From da1c2cf3db223fcde752ba9cf2e818be20617558 Mon Sep 17 00:00:00 2001
From: RJ Nowling <rnowling@gmail.com>
Date: Wed, 2 Jul 2014 14:40:28 -0400
Subject: [PATCH 13/14] Modify KMeansMiniBatchSuite to test KMeansMiniBatch
 differences.  Given stochastic nature, use epsilons instead of direct
 comparison of floats.

---
 .../clustering/KMeansMiniBatchSuite.scala     | 139 ++++--------------
 1 file changed, 28 insertions(+), 111 deletions(-)

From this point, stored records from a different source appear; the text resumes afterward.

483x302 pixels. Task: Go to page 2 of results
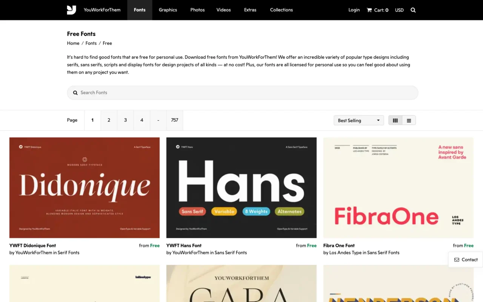[x=109, y=120]
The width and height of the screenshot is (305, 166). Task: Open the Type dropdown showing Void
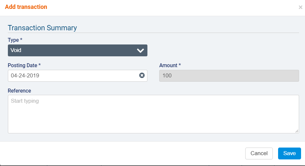click(77, 50)
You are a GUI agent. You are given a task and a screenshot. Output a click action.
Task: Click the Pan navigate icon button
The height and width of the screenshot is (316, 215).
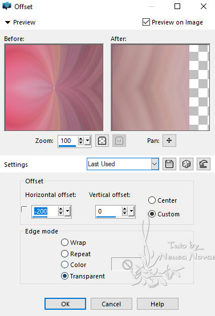169,141
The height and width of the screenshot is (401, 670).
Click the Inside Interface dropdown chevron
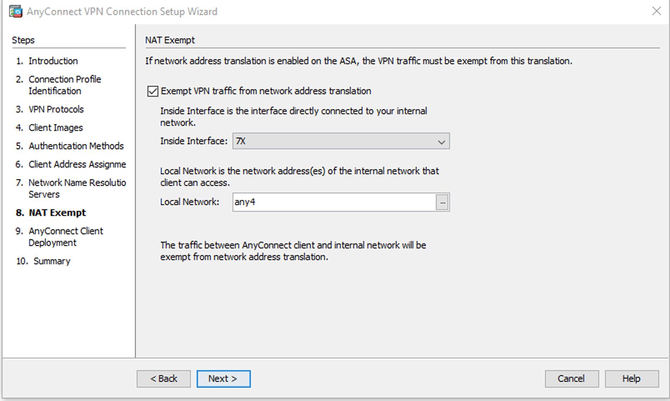(x=441, y=141)
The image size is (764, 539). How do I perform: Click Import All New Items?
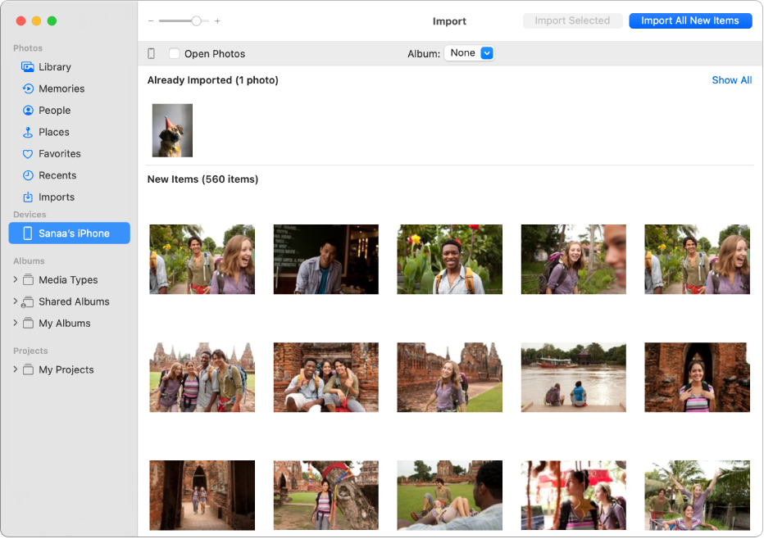[690, 20]
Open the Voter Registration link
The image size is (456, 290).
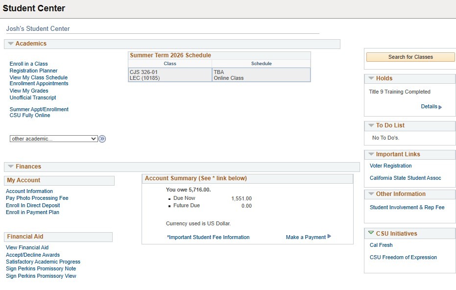pos(390,166)
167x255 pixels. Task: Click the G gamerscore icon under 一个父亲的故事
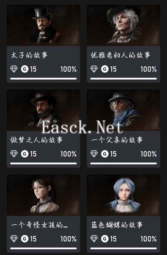point(105,154)
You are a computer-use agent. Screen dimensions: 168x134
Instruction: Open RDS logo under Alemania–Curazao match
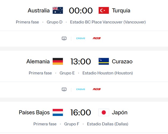click(96, 89)
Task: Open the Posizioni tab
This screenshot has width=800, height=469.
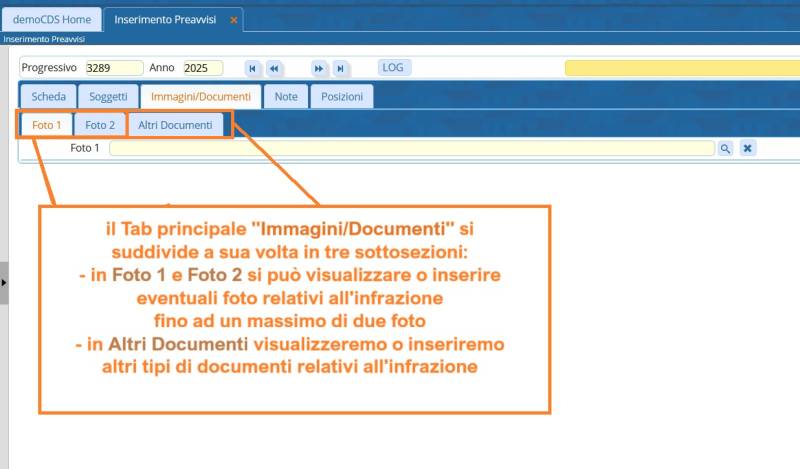Action: coord(342,97)
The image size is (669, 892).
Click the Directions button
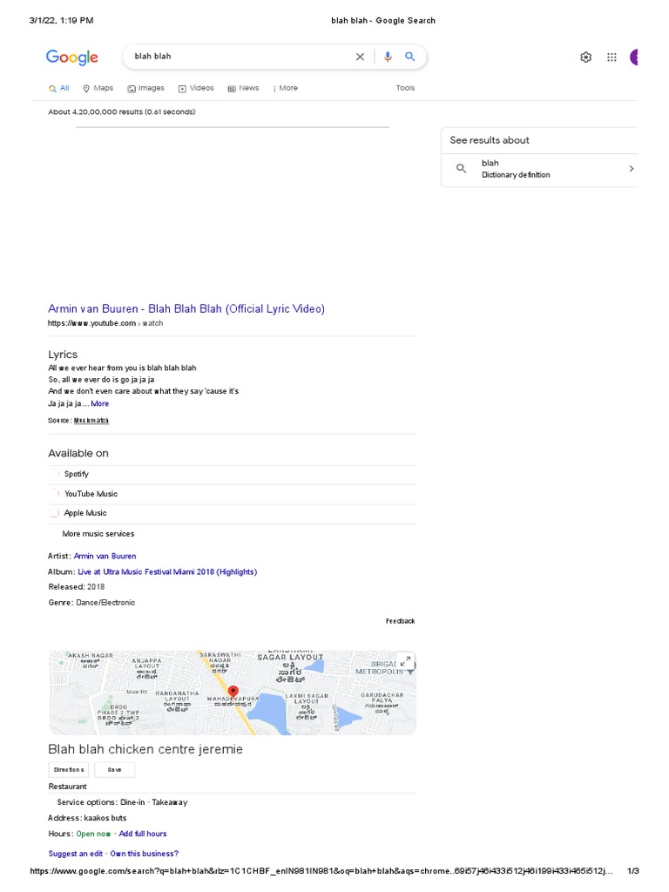coord(69,770)
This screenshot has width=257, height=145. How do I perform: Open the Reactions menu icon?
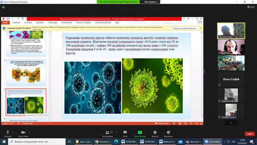tap(168, 132)
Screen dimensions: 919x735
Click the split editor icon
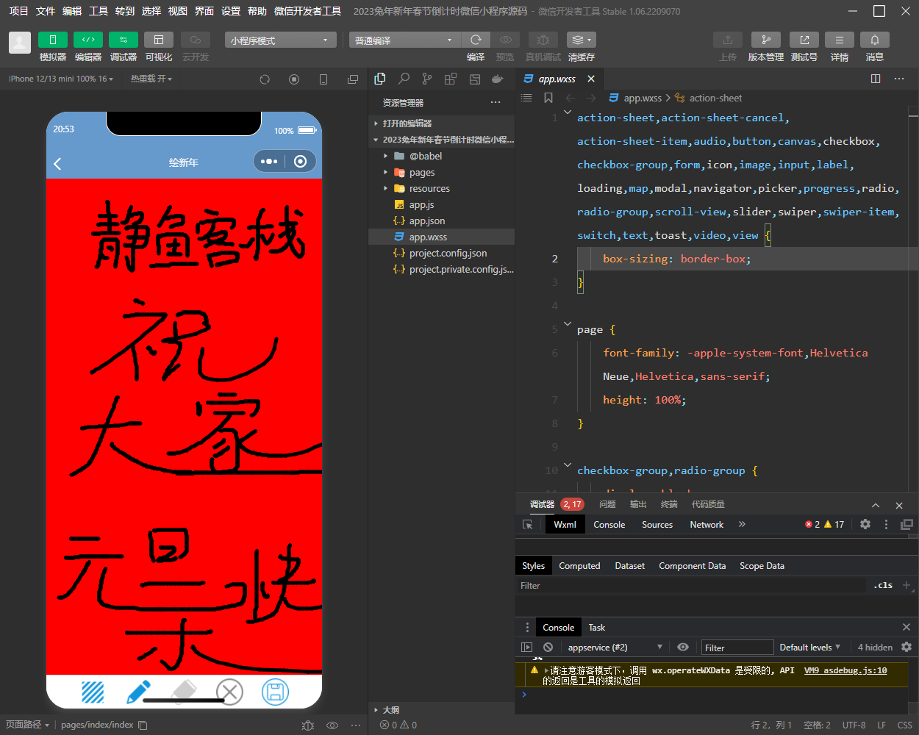[x=876, y=79]
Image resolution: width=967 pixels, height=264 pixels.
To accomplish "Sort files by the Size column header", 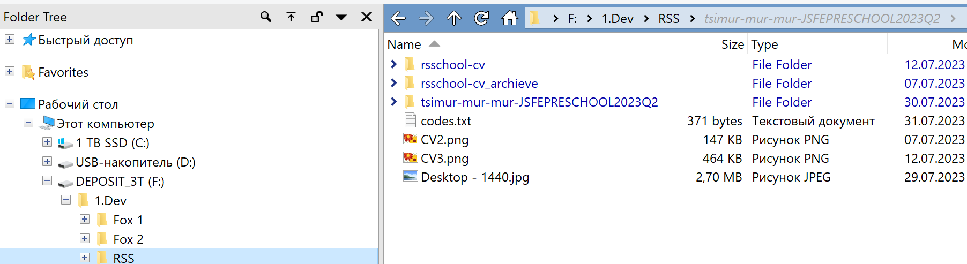I will pos(732,44).

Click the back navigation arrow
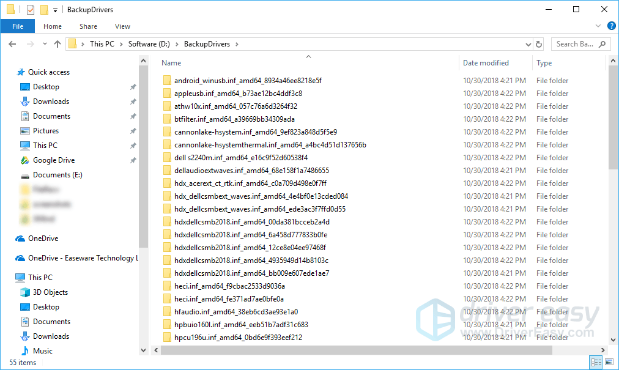(x=11, y=43)
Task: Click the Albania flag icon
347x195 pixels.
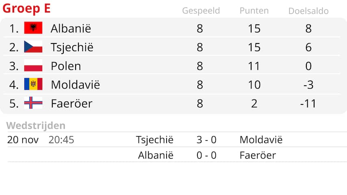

diff --git a/mllib/src/test/scala/org/apache/spark/mllib/clustering/KMeansMiniBatchSuite.scala b/mllib/src/test/scala/org/apache/spark/mllib/clustering/KMeansMiniBatchSuite.scala
index 42a4722b4dc52..de927b577ad5e 100644
--- a/mllib/src/test/scala/org/apache/spark/mllib/clustering/KMeansMiniBatchSuite.scala
+++ b/mllib/src/test/scala/org/apache/spark/mllib/clustering/KMeansMiniBatchSuite.scala
@@ -17,6 +17,8 @@
 
 package org.apache.spark.mllib.clustering
 
+import breeze.linalg.{DenseVector => BDV, Vector => BV, norm => breezeNorm}
+
 import org.scalatest.FunSuite
 
 import org.apache.spark.mllib.util.LocalSparkContext
@@ -25,41 +27,8 @@ import org.apache.spark.mllib.linalg.Vectors
 class KMeansMiniBatchSuite extends FunSuite with LocalSparkContext {
 
   import KMeans.{RANDOM, K_MEANS_PARALLEL}
-
-  test("single cluster") {
-    val data = sc.parallelize(Array(
-      Vectors.dense(1.0, 2.0, 6.0),
-      Vectors.dense(1.0, 3.0, 0.0),
-      Vectors.dense(1.0, 4.0, 6.0)
-    ))
-
-    val center = Vectors.dense(1.0, 3.0, 4.0)
-
-    // No matter how many runs or iterations we use, we should get one cluster,
-    // centered at the mean of the points
-
-    var model = KMeansMiniBatch.train(data, k=1, maxIterations=1)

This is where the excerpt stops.